_Work item_:
Filter the listing below down to the lines holding the word "Belgian", and copy those lines.

-*-

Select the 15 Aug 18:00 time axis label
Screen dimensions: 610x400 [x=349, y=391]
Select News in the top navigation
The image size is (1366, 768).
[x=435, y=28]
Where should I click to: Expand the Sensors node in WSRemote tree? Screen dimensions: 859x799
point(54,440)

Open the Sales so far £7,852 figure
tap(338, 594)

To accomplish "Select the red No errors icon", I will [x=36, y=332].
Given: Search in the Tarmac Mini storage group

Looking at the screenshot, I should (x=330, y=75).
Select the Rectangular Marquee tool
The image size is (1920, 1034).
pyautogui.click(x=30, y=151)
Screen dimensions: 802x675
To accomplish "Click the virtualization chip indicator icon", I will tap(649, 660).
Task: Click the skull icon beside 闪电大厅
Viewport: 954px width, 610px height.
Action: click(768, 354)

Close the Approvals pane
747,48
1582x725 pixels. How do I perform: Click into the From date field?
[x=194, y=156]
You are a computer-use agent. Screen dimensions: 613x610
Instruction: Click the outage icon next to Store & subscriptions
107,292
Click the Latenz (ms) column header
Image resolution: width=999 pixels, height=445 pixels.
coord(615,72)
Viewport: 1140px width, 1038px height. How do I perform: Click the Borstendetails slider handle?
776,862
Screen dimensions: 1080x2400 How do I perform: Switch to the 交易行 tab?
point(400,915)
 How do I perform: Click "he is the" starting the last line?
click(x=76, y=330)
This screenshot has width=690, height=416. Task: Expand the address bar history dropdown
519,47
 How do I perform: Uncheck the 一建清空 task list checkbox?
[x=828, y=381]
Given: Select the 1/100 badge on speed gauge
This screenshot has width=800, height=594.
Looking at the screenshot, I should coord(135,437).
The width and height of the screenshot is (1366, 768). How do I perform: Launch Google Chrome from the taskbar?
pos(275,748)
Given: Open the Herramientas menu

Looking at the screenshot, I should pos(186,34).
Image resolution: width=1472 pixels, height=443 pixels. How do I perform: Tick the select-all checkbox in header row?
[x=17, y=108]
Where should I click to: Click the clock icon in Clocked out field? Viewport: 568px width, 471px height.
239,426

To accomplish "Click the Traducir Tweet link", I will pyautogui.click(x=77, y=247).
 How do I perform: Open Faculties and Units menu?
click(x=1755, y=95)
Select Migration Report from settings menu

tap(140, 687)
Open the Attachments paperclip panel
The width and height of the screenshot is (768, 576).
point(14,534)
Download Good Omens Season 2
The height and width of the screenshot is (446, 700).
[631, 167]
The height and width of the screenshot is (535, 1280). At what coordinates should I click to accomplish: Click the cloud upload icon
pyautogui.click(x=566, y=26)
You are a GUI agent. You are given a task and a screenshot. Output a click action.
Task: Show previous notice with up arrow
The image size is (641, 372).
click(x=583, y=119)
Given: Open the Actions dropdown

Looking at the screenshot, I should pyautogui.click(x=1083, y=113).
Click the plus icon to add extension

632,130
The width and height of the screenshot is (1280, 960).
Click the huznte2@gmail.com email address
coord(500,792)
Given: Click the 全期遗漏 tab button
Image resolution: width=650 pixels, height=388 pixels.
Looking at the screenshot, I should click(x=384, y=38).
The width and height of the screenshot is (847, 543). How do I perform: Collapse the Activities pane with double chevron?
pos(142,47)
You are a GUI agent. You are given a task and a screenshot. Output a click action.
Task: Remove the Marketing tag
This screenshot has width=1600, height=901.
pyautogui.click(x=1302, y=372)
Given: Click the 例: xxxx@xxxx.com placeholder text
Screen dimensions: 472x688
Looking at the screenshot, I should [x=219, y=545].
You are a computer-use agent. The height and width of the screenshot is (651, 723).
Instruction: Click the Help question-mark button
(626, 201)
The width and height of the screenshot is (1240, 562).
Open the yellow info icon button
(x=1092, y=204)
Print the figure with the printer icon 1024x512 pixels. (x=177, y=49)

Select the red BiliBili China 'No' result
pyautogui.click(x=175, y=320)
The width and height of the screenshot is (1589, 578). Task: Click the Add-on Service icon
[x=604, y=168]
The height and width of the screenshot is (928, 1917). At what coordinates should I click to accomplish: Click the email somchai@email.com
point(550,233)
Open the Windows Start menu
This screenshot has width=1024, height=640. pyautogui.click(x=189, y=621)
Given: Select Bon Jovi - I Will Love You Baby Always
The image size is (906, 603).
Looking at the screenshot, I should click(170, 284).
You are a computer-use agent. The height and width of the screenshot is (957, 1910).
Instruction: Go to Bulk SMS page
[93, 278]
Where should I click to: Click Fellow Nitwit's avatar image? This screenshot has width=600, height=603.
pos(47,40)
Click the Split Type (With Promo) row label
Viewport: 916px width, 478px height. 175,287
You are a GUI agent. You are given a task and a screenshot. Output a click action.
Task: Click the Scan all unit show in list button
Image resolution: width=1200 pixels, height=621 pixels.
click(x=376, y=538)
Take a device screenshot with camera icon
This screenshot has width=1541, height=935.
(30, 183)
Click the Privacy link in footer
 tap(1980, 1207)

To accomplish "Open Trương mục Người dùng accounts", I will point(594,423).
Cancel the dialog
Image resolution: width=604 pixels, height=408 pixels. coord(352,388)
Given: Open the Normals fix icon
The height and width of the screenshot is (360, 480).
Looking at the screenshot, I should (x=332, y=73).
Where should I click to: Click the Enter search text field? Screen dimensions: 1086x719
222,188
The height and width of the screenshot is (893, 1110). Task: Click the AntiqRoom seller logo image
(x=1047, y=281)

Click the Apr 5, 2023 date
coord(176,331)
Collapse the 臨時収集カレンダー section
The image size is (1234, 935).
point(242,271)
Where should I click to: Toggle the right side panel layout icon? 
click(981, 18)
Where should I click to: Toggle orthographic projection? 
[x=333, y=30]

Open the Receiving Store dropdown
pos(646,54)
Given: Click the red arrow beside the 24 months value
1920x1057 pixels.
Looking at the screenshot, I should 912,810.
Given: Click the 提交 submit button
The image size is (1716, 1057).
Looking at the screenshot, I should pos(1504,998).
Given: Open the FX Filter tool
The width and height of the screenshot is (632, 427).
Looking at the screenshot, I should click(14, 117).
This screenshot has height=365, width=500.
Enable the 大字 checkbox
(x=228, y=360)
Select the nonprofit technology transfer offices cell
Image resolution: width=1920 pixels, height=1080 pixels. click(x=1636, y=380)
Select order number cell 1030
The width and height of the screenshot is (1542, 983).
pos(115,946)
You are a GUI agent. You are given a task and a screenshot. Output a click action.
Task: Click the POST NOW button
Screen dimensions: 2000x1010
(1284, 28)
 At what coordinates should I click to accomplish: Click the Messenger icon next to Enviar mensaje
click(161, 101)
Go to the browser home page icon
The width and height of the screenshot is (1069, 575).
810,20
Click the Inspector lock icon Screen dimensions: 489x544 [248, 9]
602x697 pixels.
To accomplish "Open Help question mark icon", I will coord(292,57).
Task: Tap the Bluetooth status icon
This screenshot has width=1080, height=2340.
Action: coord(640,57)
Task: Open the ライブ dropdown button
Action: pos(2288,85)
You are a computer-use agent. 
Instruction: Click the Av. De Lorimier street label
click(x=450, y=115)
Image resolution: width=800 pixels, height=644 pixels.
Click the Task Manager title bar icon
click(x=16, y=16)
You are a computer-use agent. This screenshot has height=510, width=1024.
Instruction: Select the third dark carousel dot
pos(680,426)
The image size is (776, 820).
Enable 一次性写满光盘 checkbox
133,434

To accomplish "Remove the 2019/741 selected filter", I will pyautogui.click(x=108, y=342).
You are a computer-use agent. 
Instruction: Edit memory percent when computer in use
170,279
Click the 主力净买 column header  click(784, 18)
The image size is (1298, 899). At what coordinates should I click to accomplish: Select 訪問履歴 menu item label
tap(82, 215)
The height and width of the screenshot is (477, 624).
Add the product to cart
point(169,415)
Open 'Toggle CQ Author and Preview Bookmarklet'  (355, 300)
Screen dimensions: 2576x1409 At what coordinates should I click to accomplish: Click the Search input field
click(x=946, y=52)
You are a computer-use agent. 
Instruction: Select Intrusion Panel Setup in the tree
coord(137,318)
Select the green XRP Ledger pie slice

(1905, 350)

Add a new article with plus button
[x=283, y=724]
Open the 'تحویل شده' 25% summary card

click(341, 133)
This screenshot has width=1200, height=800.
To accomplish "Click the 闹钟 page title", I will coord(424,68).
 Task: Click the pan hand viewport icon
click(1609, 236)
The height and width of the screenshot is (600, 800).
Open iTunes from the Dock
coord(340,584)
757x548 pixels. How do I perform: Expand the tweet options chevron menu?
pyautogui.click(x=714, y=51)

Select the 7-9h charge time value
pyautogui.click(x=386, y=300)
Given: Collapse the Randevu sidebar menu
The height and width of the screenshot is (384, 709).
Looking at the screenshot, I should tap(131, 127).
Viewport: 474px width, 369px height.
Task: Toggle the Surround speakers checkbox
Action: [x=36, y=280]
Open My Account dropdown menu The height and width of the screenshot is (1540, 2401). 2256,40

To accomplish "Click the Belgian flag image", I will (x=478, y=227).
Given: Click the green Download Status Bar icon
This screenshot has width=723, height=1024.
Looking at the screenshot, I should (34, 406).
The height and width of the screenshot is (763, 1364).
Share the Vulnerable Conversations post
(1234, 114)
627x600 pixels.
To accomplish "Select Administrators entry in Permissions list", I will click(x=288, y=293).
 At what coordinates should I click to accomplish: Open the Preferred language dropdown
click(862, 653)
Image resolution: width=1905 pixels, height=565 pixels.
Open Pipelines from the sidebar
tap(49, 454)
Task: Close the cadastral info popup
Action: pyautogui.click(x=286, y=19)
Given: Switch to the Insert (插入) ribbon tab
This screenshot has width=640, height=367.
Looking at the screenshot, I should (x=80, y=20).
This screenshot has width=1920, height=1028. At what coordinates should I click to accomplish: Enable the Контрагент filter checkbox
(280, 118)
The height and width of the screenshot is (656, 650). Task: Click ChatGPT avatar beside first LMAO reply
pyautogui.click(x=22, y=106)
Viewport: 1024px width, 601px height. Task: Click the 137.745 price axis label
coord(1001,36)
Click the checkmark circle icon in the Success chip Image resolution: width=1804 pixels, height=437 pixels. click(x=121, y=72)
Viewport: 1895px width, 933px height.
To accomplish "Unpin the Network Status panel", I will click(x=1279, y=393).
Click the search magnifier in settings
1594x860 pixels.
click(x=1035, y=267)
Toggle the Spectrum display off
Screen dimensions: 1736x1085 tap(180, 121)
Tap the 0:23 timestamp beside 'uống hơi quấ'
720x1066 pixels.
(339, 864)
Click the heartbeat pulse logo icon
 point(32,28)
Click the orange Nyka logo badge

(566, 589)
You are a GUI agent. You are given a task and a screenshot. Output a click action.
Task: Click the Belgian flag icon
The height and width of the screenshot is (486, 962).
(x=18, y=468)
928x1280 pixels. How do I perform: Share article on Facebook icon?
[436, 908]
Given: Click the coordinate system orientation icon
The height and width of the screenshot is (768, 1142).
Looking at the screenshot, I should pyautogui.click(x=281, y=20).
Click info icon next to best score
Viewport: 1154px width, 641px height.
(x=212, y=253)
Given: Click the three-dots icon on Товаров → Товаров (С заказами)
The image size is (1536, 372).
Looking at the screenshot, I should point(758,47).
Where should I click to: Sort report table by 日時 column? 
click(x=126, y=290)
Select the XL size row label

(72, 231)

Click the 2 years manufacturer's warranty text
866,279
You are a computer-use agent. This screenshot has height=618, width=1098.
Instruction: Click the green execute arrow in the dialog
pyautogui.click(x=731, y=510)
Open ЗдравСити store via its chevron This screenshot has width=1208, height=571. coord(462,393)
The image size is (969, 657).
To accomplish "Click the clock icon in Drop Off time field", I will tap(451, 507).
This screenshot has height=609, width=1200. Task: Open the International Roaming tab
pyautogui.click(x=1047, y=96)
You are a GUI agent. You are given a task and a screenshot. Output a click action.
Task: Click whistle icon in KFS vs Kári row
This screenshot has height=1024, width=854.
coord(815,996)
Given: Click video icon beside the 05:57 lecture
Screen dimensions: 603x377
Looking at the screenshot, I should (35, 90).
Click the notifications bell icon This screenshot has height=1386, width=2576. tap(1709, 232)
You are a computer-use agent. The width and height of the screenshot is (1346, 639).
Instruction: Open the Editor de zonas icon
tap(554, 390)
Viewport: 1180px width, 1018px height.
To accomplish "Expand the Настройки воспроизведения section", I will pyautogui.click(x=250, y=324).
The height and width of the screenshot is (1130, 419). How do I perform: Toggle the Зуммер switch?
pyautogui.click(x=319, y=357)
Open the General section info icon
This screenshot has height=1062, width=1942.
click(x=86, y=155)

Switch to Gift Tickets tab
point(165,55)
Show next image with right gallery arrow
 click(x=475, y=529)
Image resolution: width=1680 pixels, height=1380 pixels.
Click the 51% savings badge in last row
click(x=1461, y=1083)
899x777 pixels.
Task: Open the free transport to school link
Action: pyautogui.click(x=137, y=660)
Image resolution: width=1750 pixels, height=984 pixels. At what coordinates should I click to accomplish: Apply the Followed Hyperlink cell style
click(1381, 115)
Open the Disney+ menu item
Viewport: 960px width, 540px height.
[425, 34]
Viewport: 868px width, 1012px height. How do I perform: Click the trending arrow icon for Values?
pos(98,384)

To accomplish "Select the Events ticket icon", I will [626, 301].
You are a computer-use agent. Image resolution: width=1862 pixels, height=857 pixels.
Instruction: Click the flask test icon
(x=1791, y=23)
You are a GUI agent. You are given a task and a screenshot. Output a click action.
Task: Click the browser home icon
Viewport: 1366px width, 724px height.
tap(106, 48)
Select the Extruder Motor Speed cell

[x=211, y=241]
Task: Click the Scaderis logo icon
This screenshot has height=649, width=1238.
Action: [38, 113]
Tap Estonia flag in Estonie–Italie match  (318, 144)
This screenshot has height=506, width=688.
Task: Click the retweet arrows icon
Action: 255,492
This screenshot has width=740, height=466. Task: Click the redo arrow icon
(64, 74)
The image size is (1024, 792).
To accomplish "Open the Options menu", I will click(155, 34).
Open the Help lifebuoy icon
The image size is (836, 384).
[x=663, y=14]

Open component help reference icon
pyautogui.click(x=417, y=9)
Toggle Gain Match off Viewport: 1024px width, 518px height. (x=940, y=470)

-*-

_Response to the exercise_:
To accomplish "Click the Belgian flag image", I will (x=478, y=227).
Task: Click the Belgian flag icon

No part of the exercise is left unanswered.